Литмир - Электронная Библиотека

Стрельба с нашей стороны продолжалась долго, пока около десяти часов утра над замком не был поднят белый флаг. Портал открыли, и мы победоносно ворвались в дворцовый двор. Со всех сторон нас обступили матросы; они сдавали нам оружие, которое мы складывали по углам. Но что же будет дальше? Мы не завтракали и ощущали сильный голод. Матросы рассказали нам, что в нескольких залах дворца они нашли большие запасы печенья и шоколада, которые, видимо, были сделаны императрицей. Мы, только что стрелявшие друг в друга, отправились за кайзеровскими сластями и вскоре завязали мирный интересный разговор. Эти сцены братания внезапно прервал приказ: «Занять огневые позиции у окон!». Приказ, разумеется, относился только к нам — победителям. Безоружные матросы заклинали нас не стрелять в земляков. Мы бросились к окнам. То, что я увидел, было потрясающе. Как черный поток, неслась по Люстгартену необозримая толпа. Она надвигалась на нас. Казалось, на ноги были поставлены миллионы жителей Берлина. Толпа смела цепь наших постовых на мостах, ведущих к острову. Уже издалека до нас доносились проклятья явно в наш адрес: «Кровавые собаки!», «Слуги палачей!», «Бей их!» «В клочья их!». Нас охватил страх. Начались споры. Неужели мы будем стрелять? У каждого из нас были родные, друзья или знакомые в Берлине. Мы не могли заставить себя стрелять. Безучастно мы ожидали своей судьбы. Толпа беспрепятственно ворвалась во дворец. Теперь пленными оказались мы, разоружать начали нас.

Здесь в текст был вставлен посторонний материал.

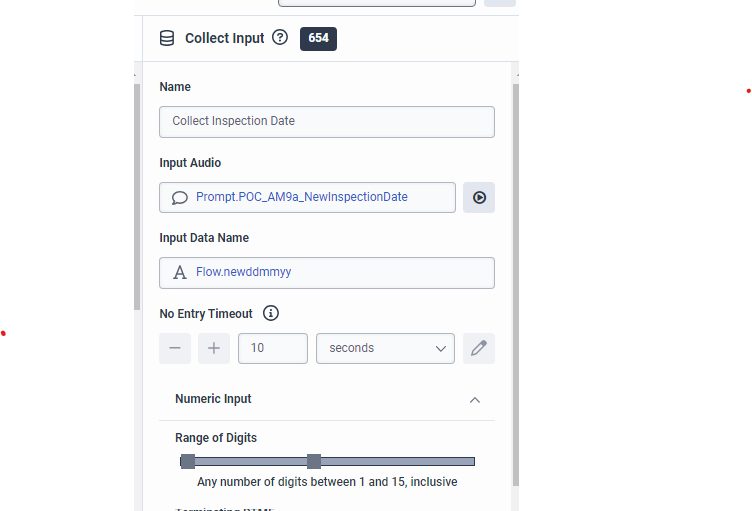Play the Input Audio prompt
752x511 pixels.
(x=479, y=197)
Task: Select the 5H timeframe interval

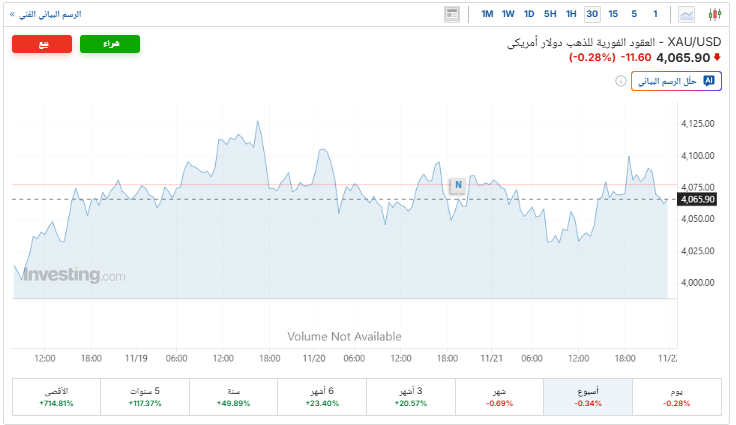Action: click(550, 14)
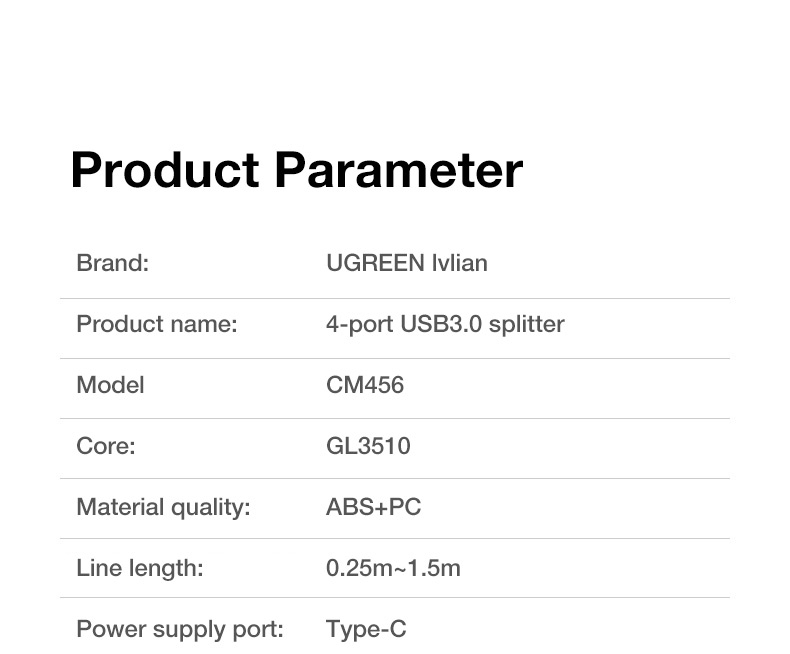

С десятком своих солдат я беспомощно стоял во дворцовом дворе, окруженный возбужденно жестикулирующей толпой. Пошел снег. С каждой минутой положение становилось все более критическим. На подоконник перед нами вскарабкался маленький не очень молодой человек. Это был странный тип с взлохмаченными волосами, в гражданской одежде, но в гусарских штанах и матросской бескозырке. Он призывал к расправе над нами, с каждым словом приходя все в большее возбуждение. Заметив мои серебряные погоны, он начал обращаться непосредственно ко мне.

— Такие сопляки, как ты, — кричал он, — пригодны лишь для того, чтобы вешать их со всеми их цацками на рождественскую елку! Чего ты уставился? Мы тебе еще сегодня покажем, где раки зимуют! [25]

Пока меня еще никто не трогал; поэтому я вздрогнул, когда на мое плечо неожиданно легла чья-то рука. Обернувшись, я увидел одного из матросов, с которыми я незадолго до этого обменивался шутками в зале, где мы поглощали кайзеровский шоколад. Ему было около девятнадцати лет — столько же, сколько и мне.

— Слушай, — шепнул он мне, — смывайся! Иначе для тебя дело кончится плохо. Мне было бы очень жаль, так как ты, собственно говоря, хороший парень.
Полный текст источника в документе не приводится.